**Extrait étudié**

————

Rapport du Comité chargé d'examiner la réclamation présentée par la Centrale latino-américaine des travailleurs (CLAT) en vertu de l'article 24 de la Constitution de l'OIT alléguant l'inexécution par le Paraguay de la convention (no 26) sur les méthodes de fixation des salaires minima, 1928

Decision

Decision
  1. Le Conseil d'administration a adopté le rapport du comité tripartite. Procédure close.

La procédure de plainte

La procédure de plainte
  1. I. Introduction
  2. 1. Dans une communication du 21 avril 1994, la Centrale latino-américaine des travailleurs (CLAT) a présenté une réclamation en vertu de l'article 24 de la Constitution de l'Organisation internationale du Travail alléguant l'inexécution par le gouvernement du Paraguay de la convention (no 26) sur les méthodes de fixation des salaires minima, 1928.
  3. 2. Le Paraguay a ratifié le 24 juin 1964 la convention (no 26) sur les méthodes de fixation des salaires minima, 1928, laquelle, conformément au paragraphe 2 de son article 7, est entrée en vigueur un an plus tard, soit le 24 juin 1965.
  4. 3. Les dispositions de la Constitution de l'Organisation internationale du Travail relatives à la présentation de réclamations sont les suivantes:
  5. Article 24
  6. Toute réclamation adressée au Bureau international du Travail par une organisation professionnelle des travailleurs ou des employeurs, et aux termes de laquelle l'un quelconque des Membres n'aurait pas assuré d'une manière satisfaisante l'exécution d'une convention à laquelle ledit Membre a adhéré, pourra être transmise par le Conseil d'administration au gouvernement mis en cause, et ce gouvernement pourra être invité à faire sur la matière telle déclaration qu'il jugera convenable.
  7. Article 25
  8. Si aucune déclaration n'est reçue du gouvernement mis en cause dans un délai raisonnable, ou si la déclaration reçue ne paraît pas satisfaisante au Conseil d'administration, ce dernier aura le droit de rendre publique la réclamation reçue et, le cas échéant, la réponse faite.
  9. 4. La procédure à suivre en cas de réclamation est régie par le règlement révisé par le Conseil d'administration à sa 212e session (mars 1980).

————

**Tâche à réaliser**
Selon l'extrait sur la réclamation de la CLAT contre le Paraguay, à quelle date le Paraguay a-t-il ratifié la convention (no 26) ? Les lignes de données constituent un matériau distinct de l'extrait.

**Les données**
————

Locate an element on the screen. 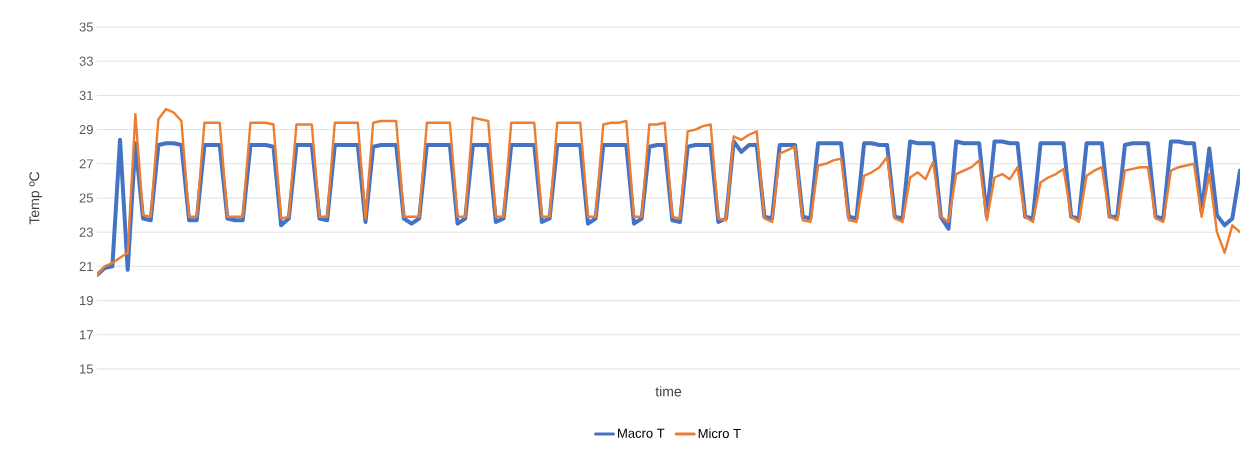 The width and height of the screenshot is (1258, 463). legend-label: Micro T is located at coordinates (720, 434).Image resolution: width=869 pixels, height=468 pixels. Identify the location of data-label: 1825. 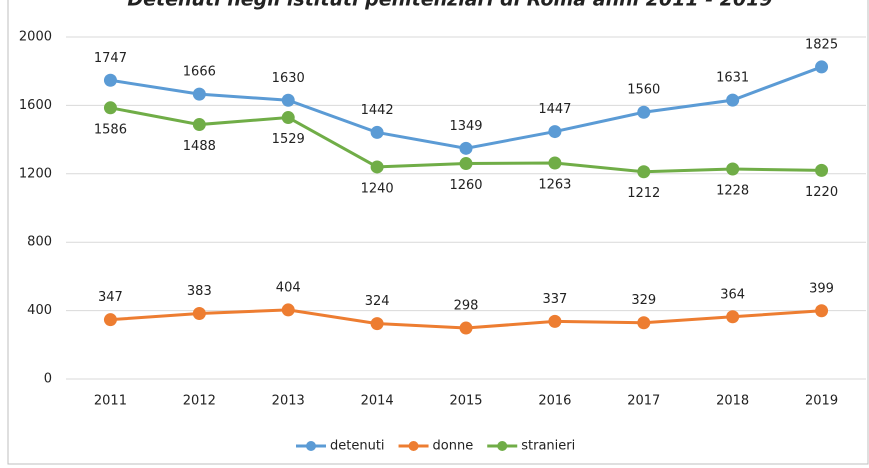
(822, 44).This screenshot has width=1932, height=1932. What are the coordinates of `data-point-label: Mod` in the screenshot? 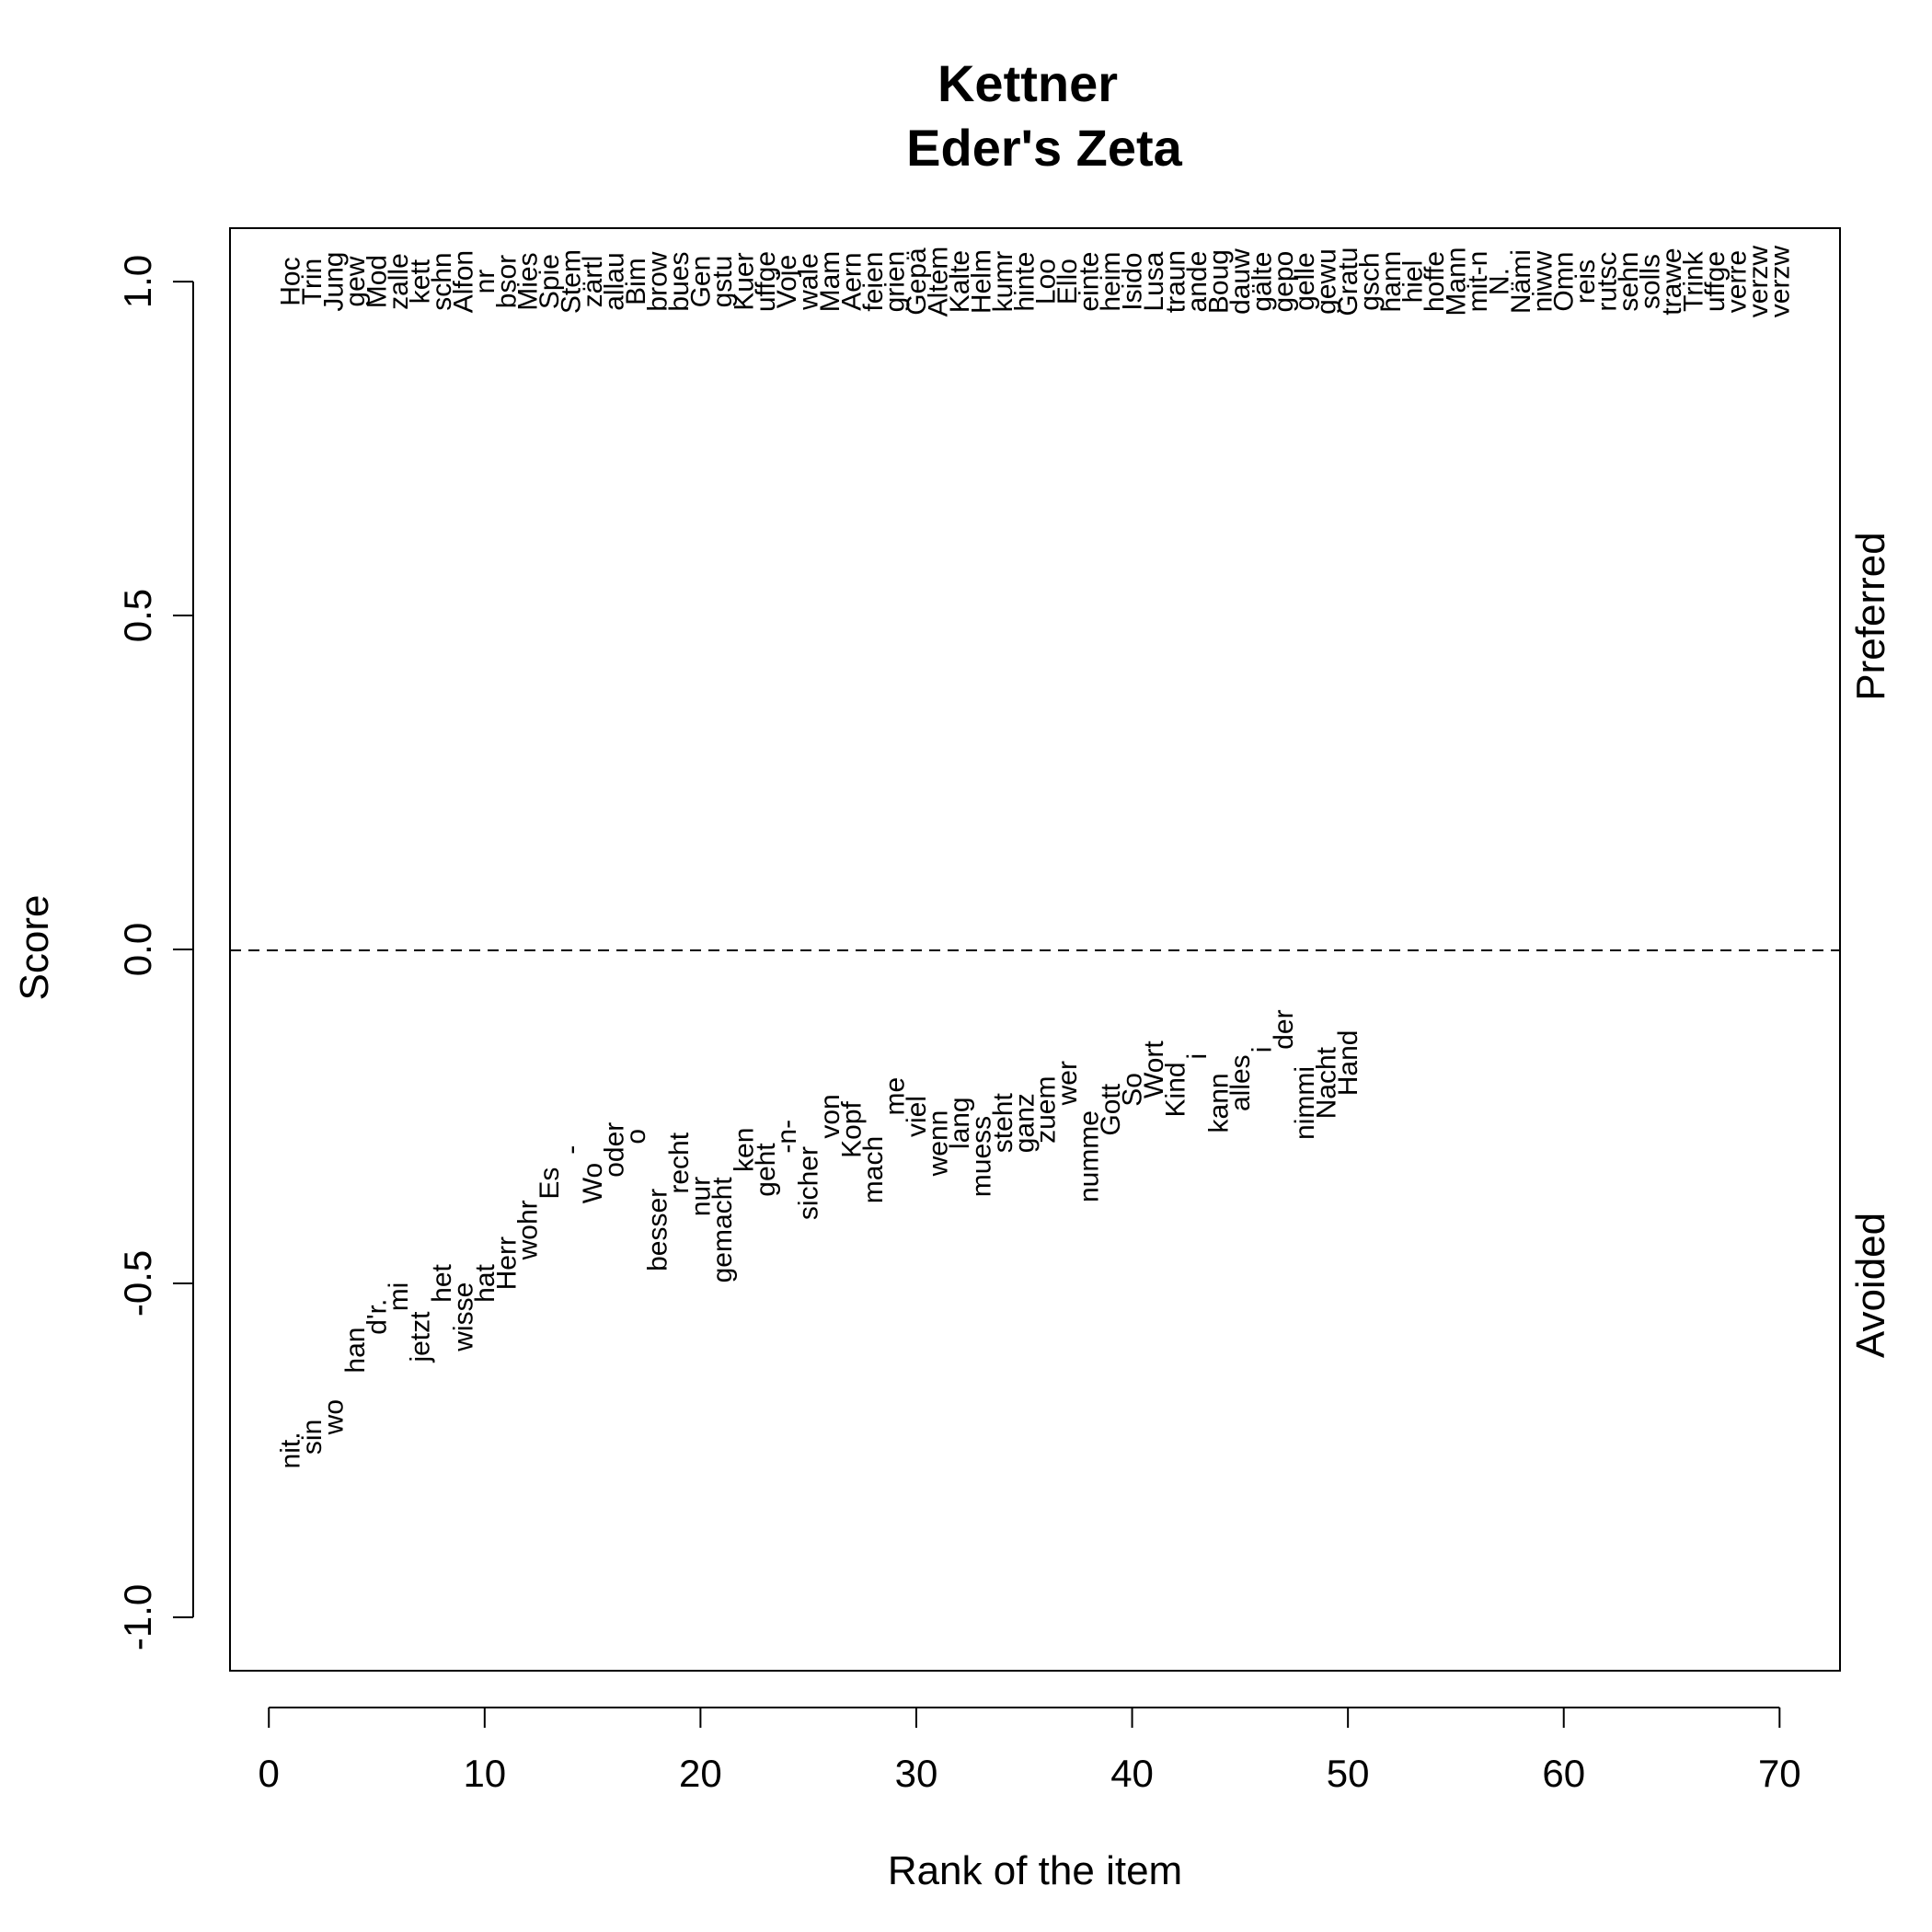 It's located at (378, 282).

————

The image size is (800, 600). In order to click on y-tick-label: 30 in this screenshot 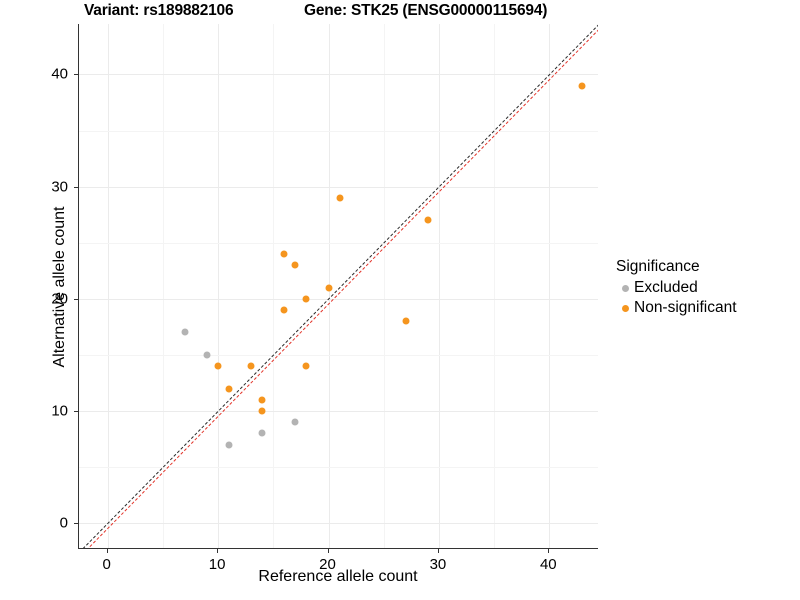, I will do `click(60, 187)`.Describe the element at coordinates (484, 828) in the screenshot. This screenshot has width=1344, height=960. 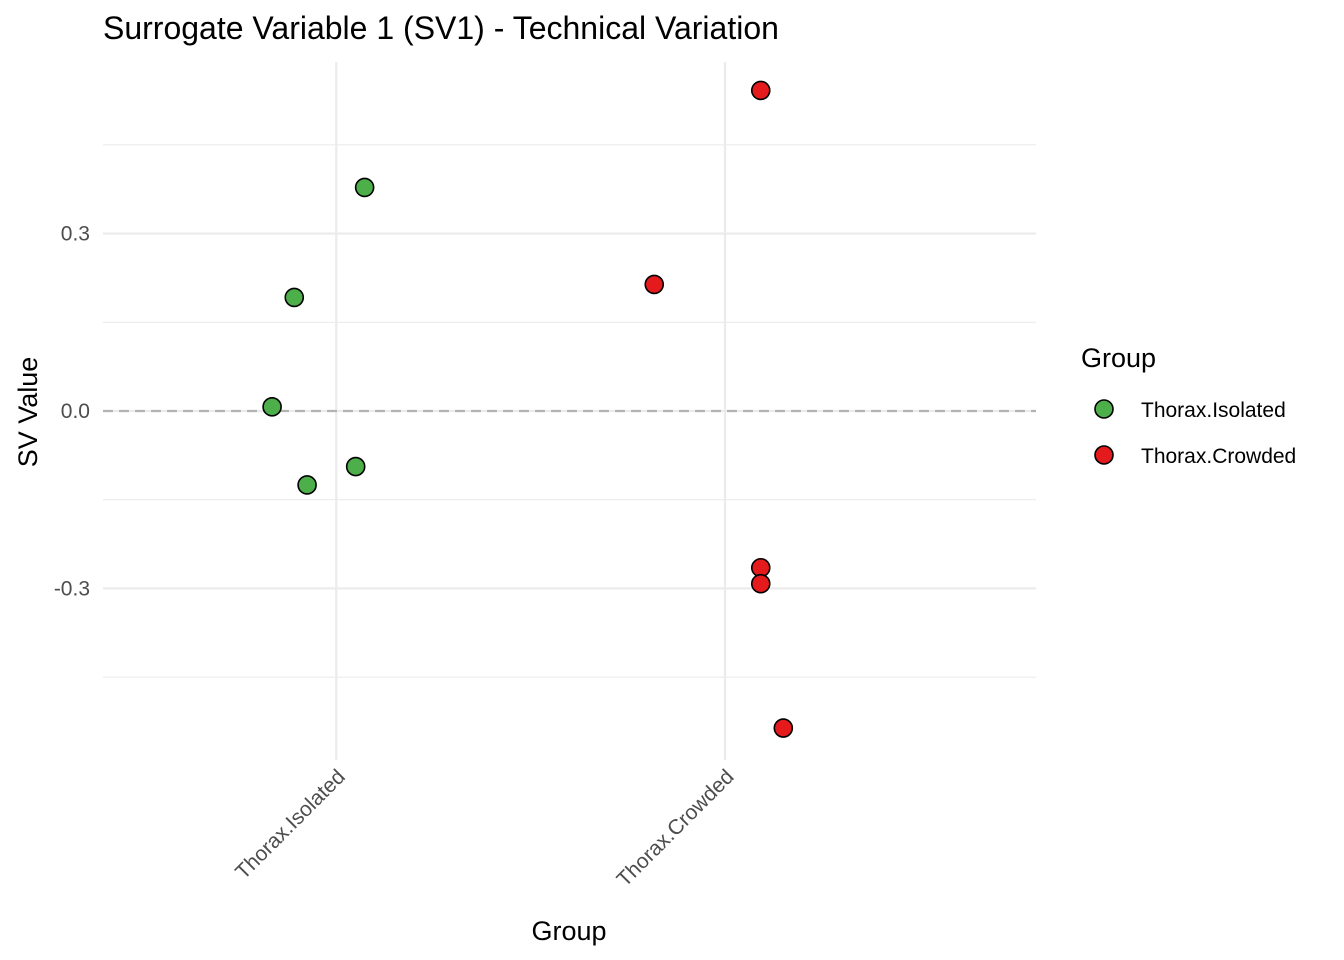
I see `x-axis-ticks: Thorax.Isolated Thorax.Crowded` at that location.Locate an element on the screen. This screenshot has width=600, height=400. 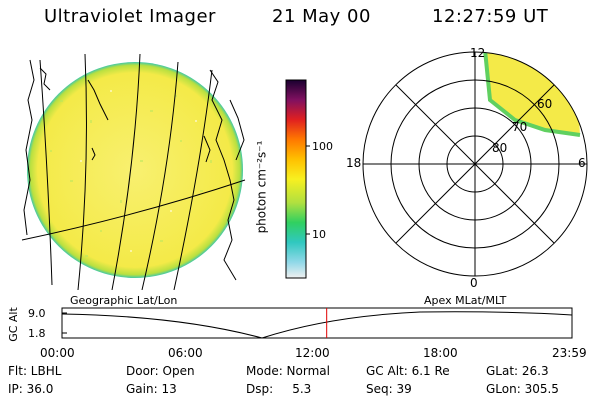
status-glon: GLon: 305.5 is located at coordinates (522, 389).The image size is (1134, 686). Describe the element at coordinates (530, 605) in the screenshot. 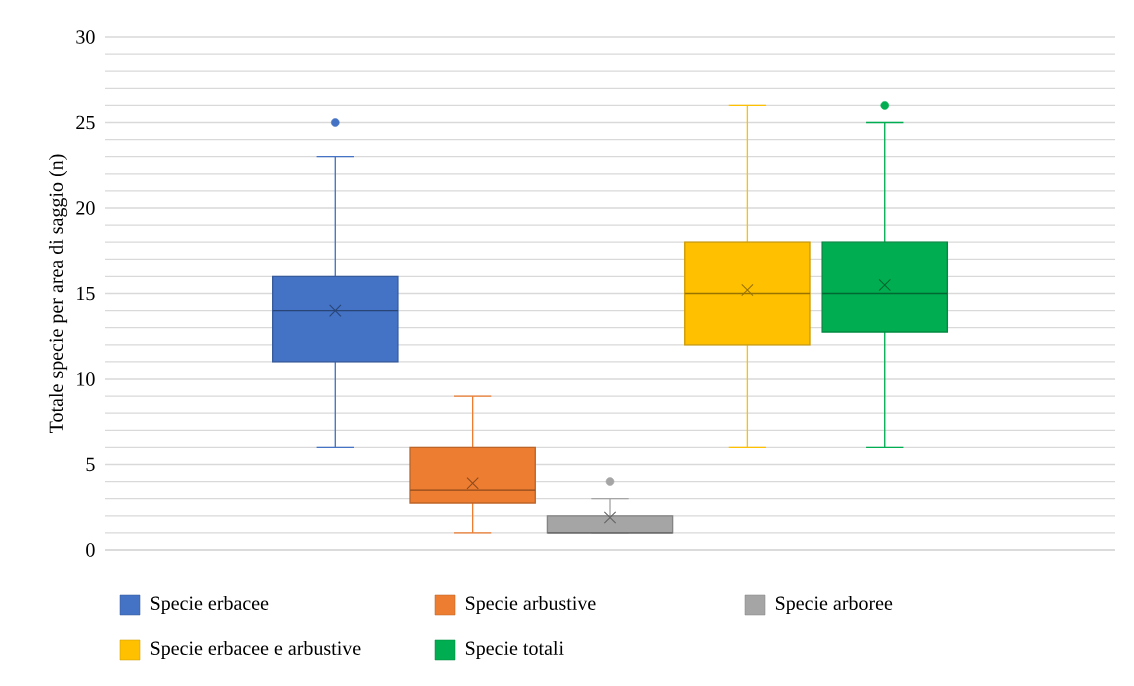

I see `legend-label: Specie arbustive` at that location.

————

**Résultat obtenu**
Le 24 juin 1964.